» **Your objective**
Only the lines from the start of the entries through the line with "Screen dimensions: 243x161" are wanted; please output them exactly.

» **Exercise data**
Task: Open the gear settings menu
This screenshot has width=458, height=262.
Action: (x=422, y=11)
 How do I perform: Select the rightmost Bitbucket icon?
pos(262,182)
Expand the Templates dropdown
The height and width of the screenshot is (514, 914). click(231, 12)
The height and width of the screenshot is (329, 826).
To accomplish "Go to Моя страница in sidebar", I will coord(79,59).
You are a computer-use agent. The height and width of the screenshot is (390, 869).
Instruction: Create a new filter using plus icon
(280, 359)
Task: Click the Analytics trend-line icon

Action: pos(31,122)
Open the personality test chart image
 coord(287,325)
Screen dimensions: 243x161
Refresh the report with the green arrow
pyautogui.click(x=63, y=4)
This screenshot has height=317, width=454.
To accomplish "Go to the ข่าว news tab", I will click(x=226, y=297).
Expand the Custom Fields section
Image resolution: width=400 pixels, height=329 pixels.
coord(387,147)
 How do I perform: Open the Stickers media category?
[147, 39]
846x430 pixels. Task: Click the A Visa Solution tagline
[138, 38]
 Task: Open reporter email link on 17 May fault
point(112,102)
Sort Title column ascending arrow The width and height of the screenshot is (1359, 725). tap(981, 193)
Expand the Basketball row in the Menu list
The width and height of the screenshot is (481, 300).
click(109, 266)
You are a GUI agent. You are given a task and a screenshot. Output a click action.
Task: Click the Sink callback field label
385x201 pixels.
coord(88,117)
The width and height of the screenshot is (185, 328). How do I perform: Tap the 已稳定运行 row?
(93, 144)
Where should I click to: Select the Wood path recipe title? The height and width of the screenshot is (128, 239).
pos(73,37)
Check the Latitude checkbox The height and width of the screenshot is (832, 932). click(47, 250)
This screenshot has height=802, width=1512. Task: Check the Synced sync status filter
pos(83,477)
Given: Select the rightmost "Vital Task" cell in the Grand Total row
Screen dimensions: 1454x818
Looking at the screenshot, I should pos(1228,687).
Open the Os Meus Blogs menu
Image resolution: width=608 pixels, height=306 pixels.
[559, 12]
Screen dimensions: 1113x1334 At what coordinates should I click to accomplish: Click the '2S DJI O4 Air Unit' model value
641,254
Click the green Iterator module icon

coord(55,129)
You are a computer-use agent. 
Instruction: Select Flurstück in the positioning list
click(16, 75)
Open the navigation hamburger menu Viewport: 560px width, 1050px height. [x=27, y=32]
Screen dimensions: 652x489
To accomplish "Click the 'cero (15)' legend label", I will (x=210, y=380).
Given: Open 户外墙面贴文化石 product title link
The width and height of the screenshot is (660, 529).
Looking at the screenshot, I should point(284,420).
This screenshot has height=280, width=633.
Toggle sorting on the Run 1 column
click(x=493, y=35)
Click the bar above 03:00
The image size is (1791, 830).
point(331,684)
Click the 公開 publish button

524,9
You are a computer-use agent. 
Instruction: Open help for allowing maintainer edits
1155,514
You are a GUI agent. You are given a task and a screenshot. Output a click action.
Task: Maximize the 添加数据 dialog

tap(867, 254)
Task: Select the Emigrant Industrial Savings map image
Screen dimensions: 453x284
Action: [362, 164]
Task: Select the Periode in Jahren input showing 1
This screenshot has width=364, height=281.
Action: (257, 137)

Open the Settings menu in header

» **Reply to the exercise**
Task: Open the gear settings menu
This screenshot has width=458, height=262.
Action: (x=422, y=11)
 How do I perform: Select the rightmost Bitbucket icon?
pos(262,182)
Expand the Templates dropdown
The height and width of the screenshot is (514, 914). click(231, 12)
The height and width of the screenshot is (329, 826).
To accomplish "Go to Моя страница in sidebar", I will coord(79,59).
You are a computer-use agent. The height and width of the screenshot is (390, 869).
Instruction: Create a new filter using plus icon
(280, 359)
Task: Click the Analytics trend-line icon

Action: pos(31,122)
Open the personality test chart image
 coord(287,325)
Screen dimensions: 243x161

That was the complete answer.